Schauspiel Leipzig ausgezeichnet mit dem
Martin-Linzer-Theaterpreis 2017

Am 14. Juni 2017 wurde das Schauspiel Leipzig mit dem erstmals von der Fachzeitschrift Theater der Zeit vergebenen Martin-Linzer-Theaterpreis 2017 ausgezeichnet. Mit dem Theaterpreis wird die herausragende künstlerische Leistung eines Ensembles anerkannt.

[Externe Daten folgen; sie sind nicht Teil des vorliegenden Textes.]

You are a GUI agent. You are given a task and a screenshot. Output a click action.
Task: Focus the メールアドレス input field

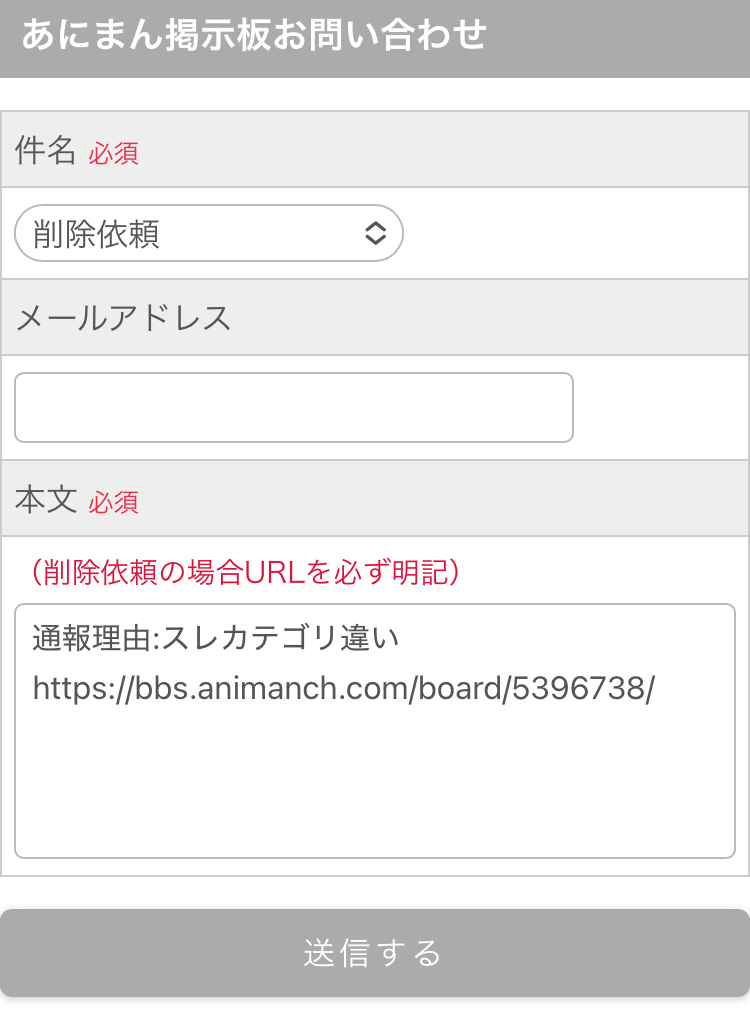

Harald Müller, Dorte Lena Eilers und Enrico Lübbe (v.l.n.r.)
© Kirsten Nijhof

 

 

Erstmalig vergibt Theater der Zeit in diesem Jahr diese Auszeichnung für herausragende künstlerische Leistungen eines Ensembles im deutschsprachigen Raum. Der Preis ist dem langjährigen Theater der Zeit Kritiker Martin Linzer gewidmet und wird durch einen jährlich wechselnden Alleinjuror vergeben. In diesem Jahr durch Harald Müller, Verlagsleiter von Theater der Zeit.

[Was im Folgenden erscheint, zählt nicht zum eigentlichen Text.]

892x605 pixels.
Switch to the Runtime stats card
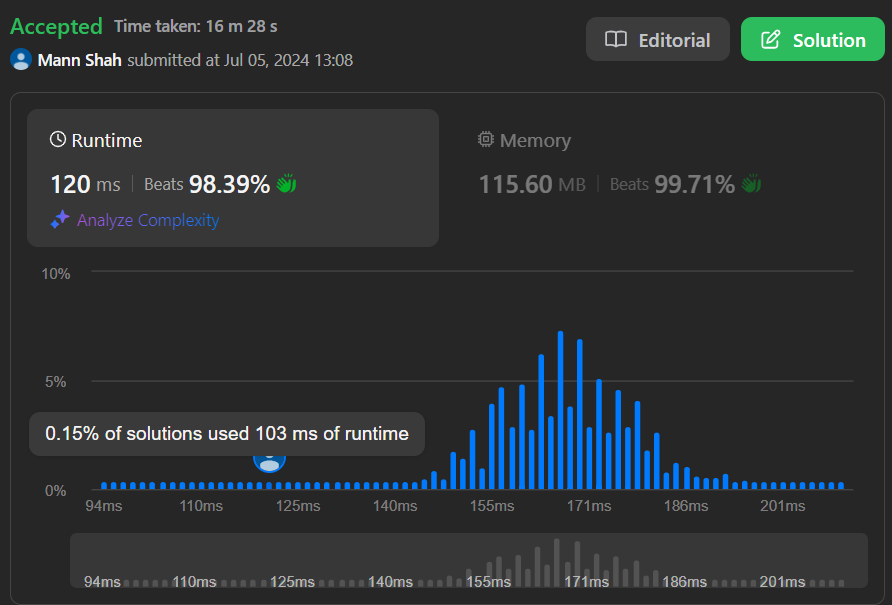232,177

Nach Einladungen zu international renommierten Festivals wie dem Theatertreffen 2017, der Theater-Biennale in Venedig und den Autorentheatertagen am Deutschen Theater ist die Auszeichnung mit dem Martin-Linzer-Theaterpreis 2017 eine großartige Anerkennung der künstlerischen Arbeit die unter Intendant Enrico Lübbe am Schauspiel Leipzig stattfindet und die sich sowohl in Auslastungszahlen und künstlerischen Debatten, die weit über Leipzig hinaus sichtbar werden, zeigt.
 
Aus der Begründung von Juror Harald Müller: „Unter der Leitung seines Intendanten Enrico Lübbe ist es dem Ensemble nicht nur gelungen, ein ehedem leergespieltes Haus wieder zu füllen – mit jährlichen Auslastungszahlen von über achtzig Prozent – sondern es auch zu einem zentralen Ort gedanklicher und künstlerischer Debatte zu entwickeln. Hier wird etwas verfolgt, das nicht den schnellen Einzelerfolg sucht, das dank kluger konzeptioneller Rahmung über das Bühnengeschehen hinausweist und immer ein Ziel hat: den neuen Zuschauer, Jung und Alt … Die ersten Jahre Enrico Lübbes in Leipzig zeigen, dass der Widerspruch von mobiler Innovationsfähigkeit und organisatorischer Stabilität eines Ensembletheaters dieser Größenordnung nicht nur zu überwinden, sondern auch fruchtbar zu machen ist.